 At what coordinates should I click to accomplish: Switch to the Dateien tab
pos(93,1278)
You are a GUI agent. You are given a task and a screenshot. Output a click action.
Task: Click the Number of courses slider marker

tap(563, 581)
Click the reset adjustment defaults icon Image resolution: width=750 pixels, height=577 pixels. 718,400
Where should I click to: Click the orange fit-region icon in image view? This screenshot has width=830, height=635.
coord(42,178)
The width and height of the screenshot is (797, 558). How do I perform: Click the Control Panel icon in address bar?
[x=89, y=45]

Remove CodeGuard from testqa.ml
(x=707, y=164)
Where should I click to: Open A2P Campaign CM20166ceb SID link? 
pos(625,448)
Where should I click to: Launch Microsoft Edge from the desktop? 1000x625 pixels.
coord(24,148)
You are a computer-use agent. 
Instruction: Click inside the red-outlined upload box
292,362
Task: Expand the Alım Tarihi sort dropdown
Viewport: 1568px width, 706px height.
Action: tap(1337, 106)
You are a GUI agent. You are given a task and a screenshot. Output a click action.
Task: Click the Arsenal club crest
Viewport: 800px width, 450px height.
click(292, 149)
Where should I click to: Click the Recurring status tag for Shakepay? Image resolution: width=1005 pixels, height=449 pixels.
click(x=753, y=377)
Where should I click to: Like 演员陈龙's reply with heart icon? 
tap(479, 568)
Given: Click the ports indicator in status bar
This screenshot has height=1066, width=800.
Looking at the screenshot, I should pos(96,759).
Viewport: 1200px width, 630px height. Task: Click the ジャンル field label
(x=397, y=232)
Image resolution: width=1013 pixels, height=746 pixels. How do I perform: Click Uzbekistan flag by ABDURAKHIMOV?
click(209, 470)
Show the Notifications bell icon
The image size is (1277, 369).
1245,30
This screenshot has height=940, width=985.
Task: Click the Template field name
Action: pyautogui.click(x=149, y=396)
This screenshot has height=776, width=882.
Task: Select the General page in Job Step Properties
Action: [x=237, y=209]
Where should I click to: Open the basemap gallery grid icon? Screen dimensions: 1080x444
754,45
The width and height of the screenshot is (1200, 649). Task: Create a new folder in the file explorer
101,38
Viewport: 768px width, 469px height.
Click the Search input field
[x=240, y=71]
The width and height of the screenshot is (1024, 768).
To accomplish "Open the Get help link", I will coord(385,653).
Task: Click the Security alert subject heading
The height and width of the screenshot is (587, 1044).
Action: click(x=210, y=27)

- [TASK OBJECTIVE] Each line from the one containing "Task: Click the Security" through the last line of the entries is to be copied exactly, with no other lines added.

- [RESULT OF THE TASK]
Task: Click the Security alert subject heading
The height and width of the screenshot is (587, 1044).
Action: click(x=210, y=27)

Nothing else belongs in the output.